Maviciler denen grup, Garip akımının açık şiir anlayışına karşı şairane söyleyişi ele almıştır. Örneğin Hilmi Yavuz’un hemen tüm şiirlerinde anlam imgeleriyle, geçmiş dönem şairlere atıfla doludur.
Şiirde açık şiire karşı çıkmış olan Maviciler grubu, şiirde anlam kapalılığını, imgeli ve bol çağrışımlı olan kelimeleri ve sanatsal olmanın gerektiğini savunmuşlar.
Anlam bakımından Garip akımına karşı çıkmış olan Maviciler grubu, biçim bakımından da şiirin düz yazıya yaklaştırılması fikrine çok sıcak bakmamıştır. Bu açıdan şiirde biçim yeniliği fikrini ön plana çıkarmıştır.
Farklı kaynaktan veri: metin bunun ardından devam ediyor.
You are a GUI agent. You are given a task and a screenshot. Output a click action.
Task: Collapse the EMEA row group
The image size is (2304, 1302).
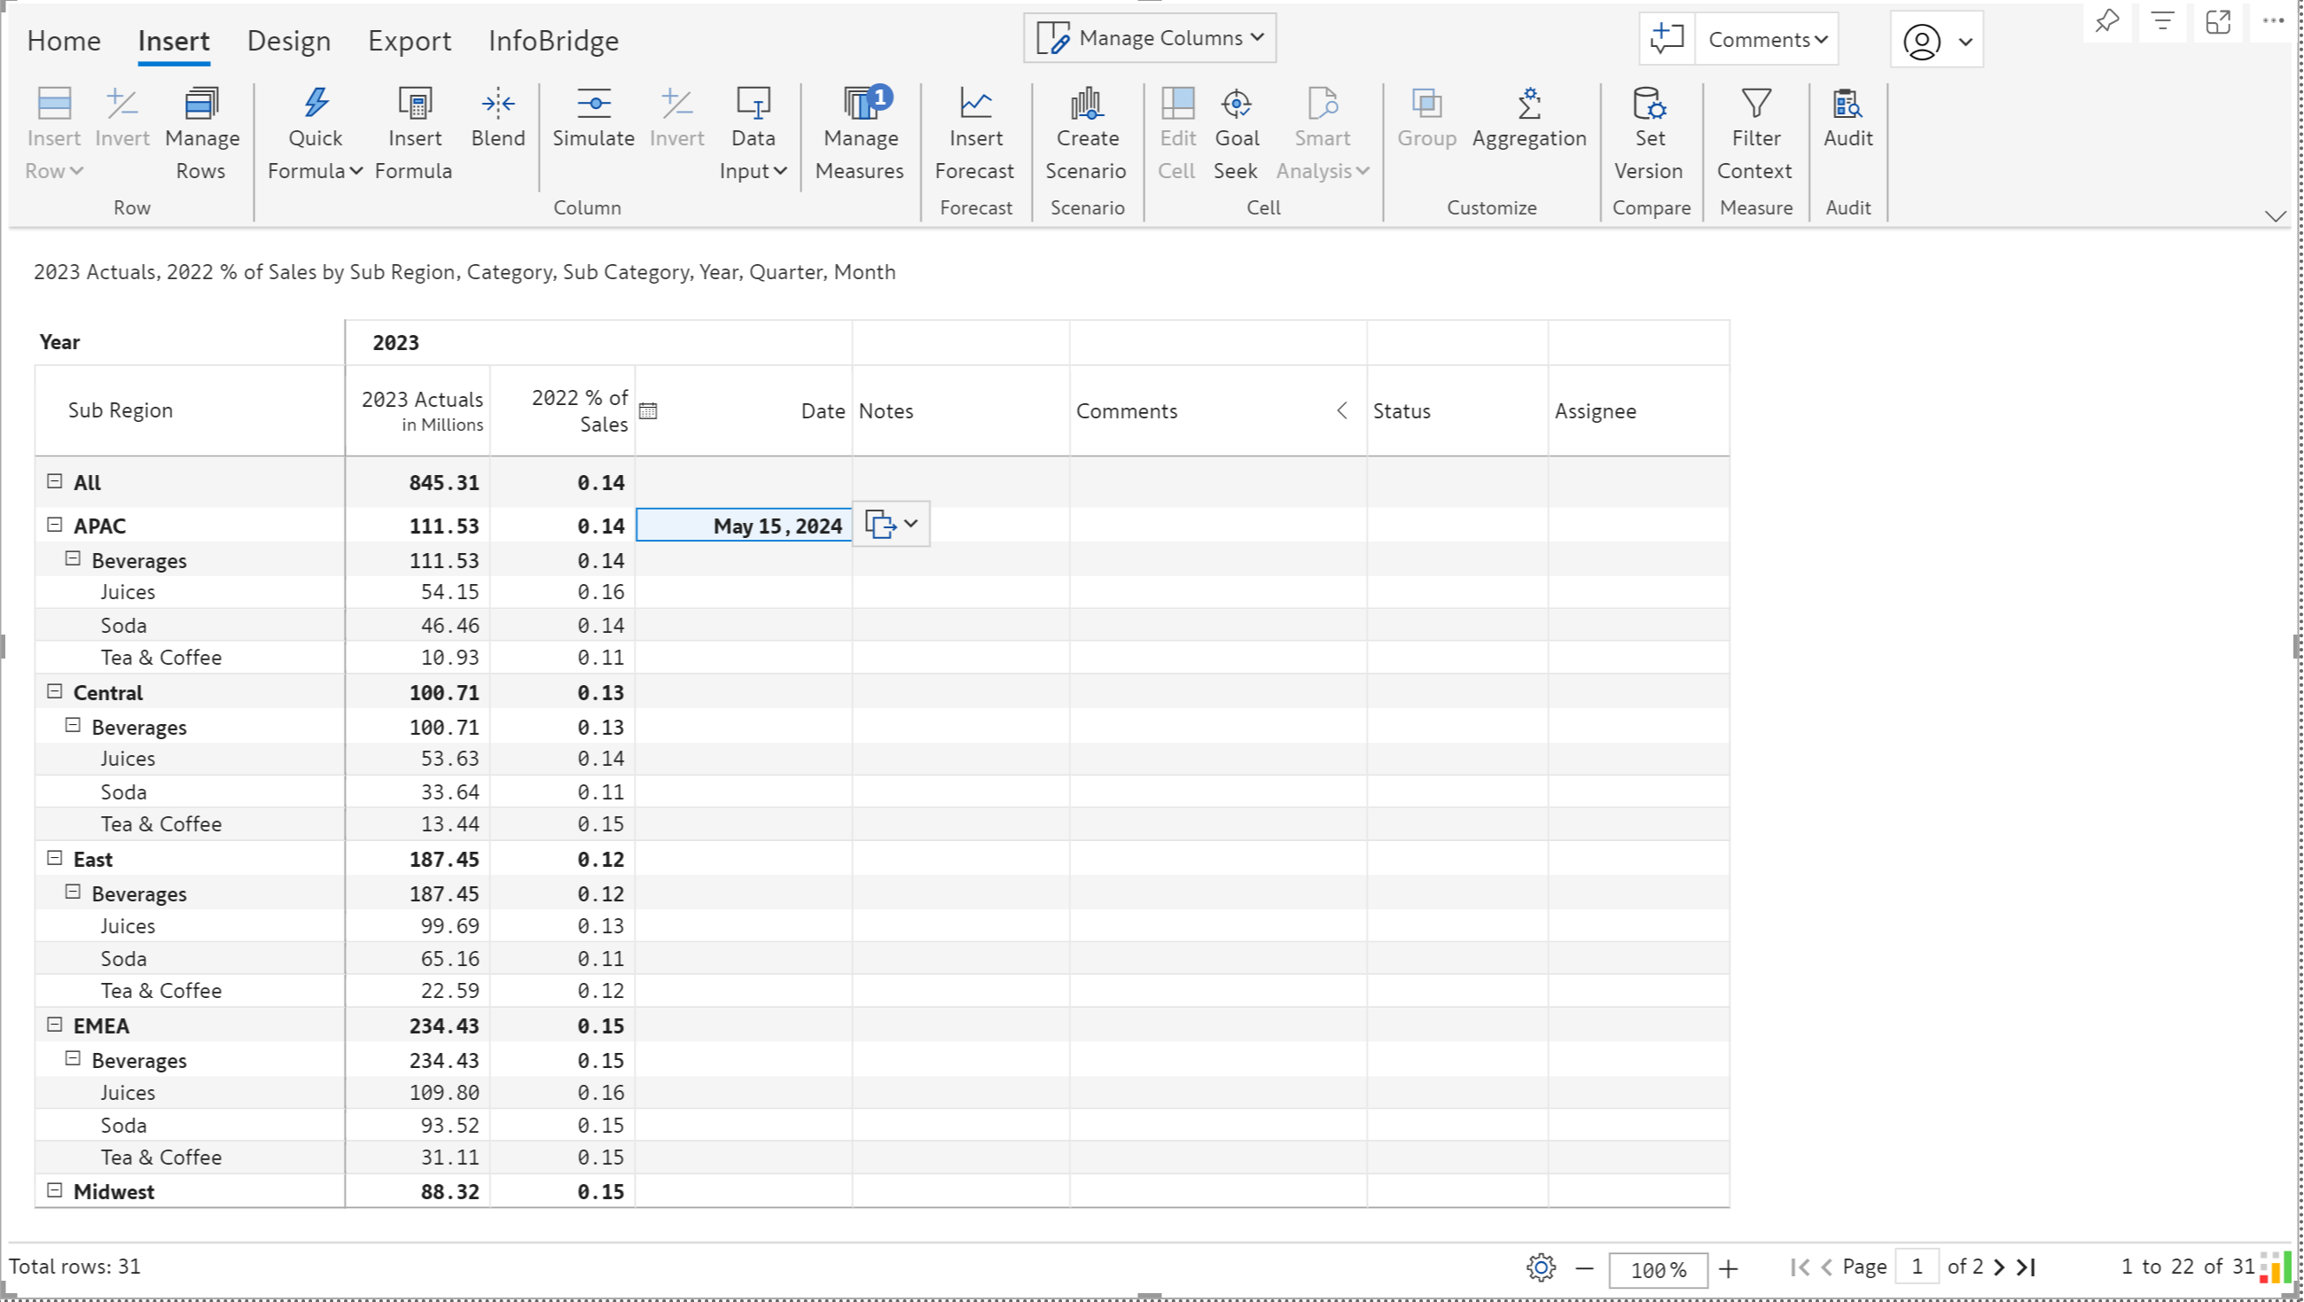[x=55, y=1025]
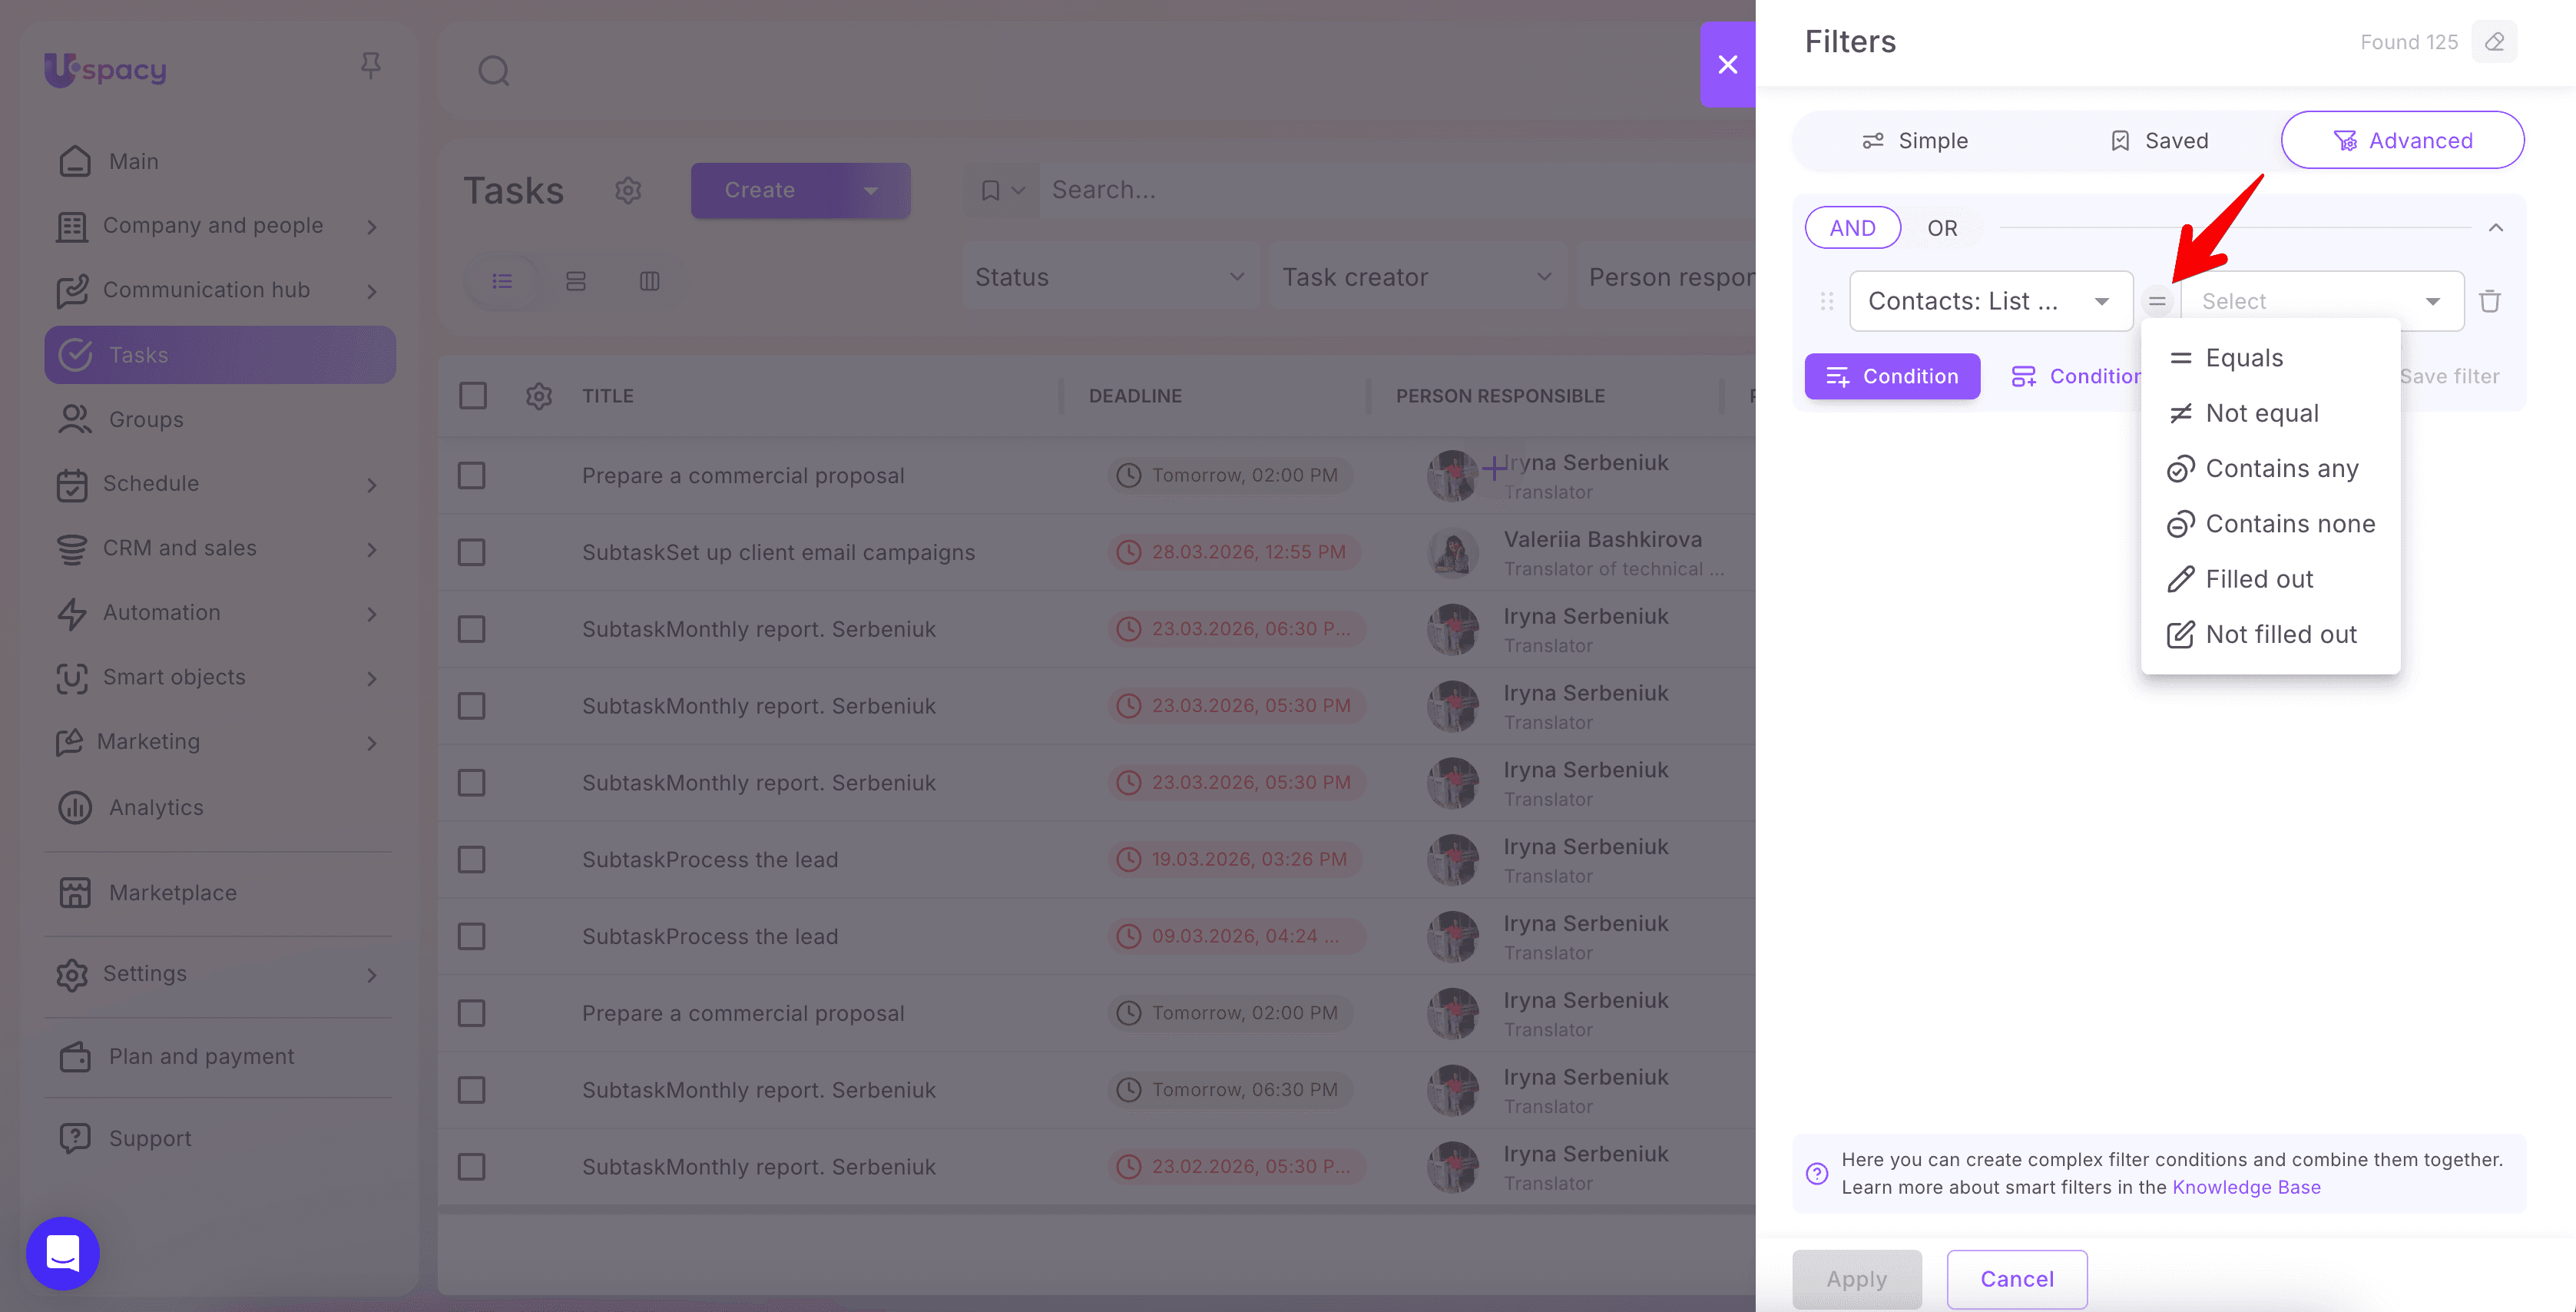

Maviciler grubu bakımından, şiir asla bir oyun değildir. Gruptakiler şiiri net olarak bir emek işi görmüş ve şiire ciddi mesai harcamışlardır. Bu durum bizlere bir okumada anlayamayacağımız şiirler sunmaktadır. Bu akım ya da hareket, 1956 yılında kapanan Mavi dergisi ile birlikte tarihteki yerini almıştır.